──────── TEXT SECTION ────────

Personal information
- Born: Maya Bieri 27 November 1972 (age 53) Spiez, Switzerland
- Height: 162 cm (5 ft 4 in)
- Weight: 58 kg (128 lb)
- Website: www.maya-pedersen.ch

Medal record
Skeleton
Representing Switzerland
Olympic Games
| Gold medal – first place | 2006 Turin | Women |
World Championships
| Gold medal – first place | 2001 Calgary | Women |
| Gold medal – first place | 2005 Calgary | Women |
| Silver medal – second place | 2007 St. Moritz | Women |
| Silver medal – second place | 2009 Lake Placid | Mixed team |
| Bronze medal – third place | 2007 St. Moritz | Mixed team |

= Maya Pedersen-Bieri =

Swiss-Norwegian skeleton racer

Maya Pedersen-Bieri (born 27 November 1972 in Spiez) is a Swiss-Norwegian skeleton racer who has competed since 1995. She won the gold medal in the women's skeleton event at the 2006 Winter Olympics in Turin. She retired from the sport in 2010 before returning to compete for Norway (the country of her husband and coach, Snorre Pedersen) in 2016, becoming at the oldest woman to start a World Cup race when she returned to the top level of skeleton in 2017. She is listed in the International Bobsleigh and Skeleton Federation athlete registration system as Maya Pedersen.

────────

### CHECK YOUR UNDERSTANDING
• 1. Reproduce the part of the Maya Pedersen-Bieri profile starting with "Maya Pedersen-Bieri (born" and going on through "as Maya Pedersen.".
• 2. According to the Maya Pedersen-Bieri profile, in which city did she win her Olympic gold medal?

──────── ENTRIES SUPPLIED ────────

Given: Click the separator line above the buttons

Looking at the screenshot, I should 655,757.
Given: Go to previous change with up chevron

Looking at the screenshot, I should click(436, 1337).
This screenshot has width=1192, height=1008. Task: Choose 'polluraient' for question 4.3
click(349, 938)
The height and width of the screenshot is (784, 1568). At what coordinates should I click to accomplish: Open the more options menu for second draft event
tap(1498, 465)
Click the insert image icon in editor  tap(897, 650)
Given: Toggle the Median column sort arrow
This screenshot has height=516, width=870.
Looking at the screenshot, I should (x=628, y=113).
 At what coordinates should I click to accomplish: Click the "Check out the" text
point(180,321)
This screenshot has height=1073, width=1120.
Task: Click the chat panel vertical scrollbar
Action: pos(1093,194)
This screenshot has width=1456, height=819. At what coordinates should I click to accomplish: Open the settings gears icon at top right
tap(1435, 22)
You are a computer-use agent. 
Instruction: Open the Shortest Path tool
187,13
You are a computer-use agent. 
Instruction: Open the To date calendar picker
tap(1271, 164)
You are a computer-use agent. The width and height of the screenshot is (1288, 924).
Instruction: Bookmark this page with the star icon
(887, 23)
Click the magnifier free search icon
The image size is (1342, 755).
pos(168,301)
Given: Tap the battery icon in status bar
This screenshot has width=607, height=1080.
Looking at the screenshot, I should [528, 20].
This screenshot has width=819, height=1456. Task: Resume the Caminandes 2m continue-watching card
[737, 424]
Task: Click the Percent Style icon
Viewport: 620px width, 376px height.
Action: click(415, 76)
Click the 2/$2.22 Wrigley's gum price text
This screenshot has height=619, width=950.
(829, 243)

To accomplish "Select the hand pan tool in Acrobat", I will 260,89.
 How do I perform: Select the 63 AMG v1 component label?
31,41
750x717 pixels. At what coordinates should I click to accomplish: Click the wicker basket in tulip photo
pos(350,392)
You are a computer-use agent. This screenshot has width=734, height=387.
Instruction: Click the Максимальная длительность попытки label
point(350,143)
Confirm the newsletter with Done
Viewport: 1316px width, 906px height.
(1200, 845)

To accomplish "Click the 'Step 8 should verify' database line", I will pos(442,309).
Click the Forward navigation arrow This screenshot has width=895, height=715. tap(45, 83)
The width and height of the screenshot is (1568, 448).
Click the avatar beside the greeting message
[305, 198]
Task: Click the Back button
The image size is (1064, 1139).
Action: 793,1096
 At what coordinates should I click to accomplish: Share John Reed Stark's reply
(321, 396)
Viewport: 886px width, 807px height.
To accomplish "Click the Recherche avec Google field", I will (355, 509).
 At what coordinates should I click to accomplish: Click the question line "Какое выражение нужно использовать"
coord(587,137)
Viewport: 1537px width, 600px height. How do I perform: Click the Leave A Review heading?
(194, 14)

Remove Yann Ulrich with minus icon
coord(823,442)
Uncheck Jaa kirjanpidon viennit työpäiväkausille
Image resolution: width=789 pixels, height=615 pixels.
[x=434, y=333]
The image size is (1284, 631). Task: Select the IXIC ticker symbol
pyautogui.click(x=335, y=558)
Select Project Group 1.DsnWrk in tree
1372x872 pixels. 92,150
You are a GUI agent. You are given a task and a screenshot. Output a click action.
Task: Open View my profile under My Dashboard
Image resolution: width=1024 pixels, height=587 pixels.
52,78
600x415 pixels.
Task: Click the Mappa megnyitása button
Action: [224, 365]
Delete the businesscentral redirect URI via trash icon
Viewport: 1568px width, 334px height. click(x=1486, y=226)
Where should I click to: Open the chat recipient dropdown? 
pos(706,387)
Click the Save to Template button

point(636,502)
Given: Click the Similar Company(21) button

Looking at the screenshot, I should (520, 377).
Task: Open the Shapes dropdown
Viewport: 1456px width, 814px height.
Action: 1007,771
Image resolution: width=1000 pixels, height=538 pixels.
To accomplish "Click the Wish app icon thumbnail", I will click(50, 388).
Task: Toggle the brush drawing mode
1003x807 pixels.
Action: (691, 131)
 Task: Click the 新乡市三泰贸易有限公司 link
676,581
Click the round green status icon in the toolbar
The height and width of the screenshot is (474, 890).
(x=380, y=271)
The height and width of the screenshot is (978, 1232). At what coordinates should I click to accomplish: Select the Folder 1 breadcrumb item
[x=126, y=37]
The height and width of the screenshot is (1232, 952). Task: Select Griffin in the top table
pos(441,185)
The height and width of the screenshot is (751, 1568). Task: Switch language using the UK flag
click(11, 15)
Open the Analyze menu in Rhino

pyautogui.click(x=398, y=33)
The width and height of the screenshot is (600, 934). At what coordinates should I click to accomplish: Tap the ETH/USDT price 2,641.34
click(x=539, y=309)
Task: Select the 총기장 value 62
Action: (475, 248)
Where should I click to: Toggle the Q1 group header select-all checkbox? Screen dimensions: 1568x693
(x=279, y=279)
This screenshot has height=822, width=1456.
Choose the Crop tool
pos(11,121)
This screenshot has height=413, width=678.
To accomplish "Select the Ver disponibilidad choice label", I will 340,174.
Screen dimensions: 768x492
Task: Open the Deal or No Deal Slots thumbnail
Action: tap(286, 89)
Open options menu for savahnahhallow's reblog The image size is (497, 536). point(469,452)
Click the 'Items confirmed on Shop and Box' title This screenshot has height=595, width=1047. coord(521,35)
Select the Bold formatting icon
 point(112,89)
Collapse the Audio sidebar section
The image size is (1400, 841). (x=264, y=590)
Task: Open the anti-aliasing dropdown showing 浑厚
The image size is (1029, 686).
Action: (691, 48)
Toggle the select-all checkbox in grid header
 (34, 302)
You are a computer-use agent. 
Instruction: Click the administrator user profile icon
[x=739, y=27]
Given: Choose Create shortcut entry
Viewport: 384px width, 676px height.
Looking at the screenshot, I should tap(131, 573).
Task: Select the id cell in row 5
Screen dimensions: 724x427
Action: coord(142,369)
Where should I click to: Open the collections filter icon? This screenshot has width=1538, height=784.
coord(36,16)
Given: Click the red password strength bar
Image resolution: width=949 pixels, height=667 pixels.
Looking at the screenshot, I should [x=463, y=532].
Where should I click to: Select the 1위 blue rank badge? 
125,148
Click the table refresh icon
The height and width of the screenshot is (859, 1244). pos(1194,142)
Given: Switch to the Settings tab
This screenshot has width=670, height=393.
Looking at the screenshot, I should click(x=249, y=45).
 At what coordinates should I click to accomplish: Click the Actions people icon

────────

### ANSWERS FOR EACH ITEM
• 1.
Maya Pedersen-Bieri (born 27 November 1972 in Spiez) is a Swiss-Norwegian skeleton racer who has competed since 1995. She won the gold medal in the women's skeleton event at the 2006 Winter Olympics in Turin. She retired from the sport in 2010 before returning to compete for Norway (the country of her husband and coach, Snorre Pedersen) in 2016, becoming at the oldest woman to start a World Cup race when she returned to the top level of skeleton in 2017. She is listed in the International Bobsleigh and Skeleton Federation athlete registration system as Maya Pedersen.

• 2. Turin, at the 2006 Winter Olympics.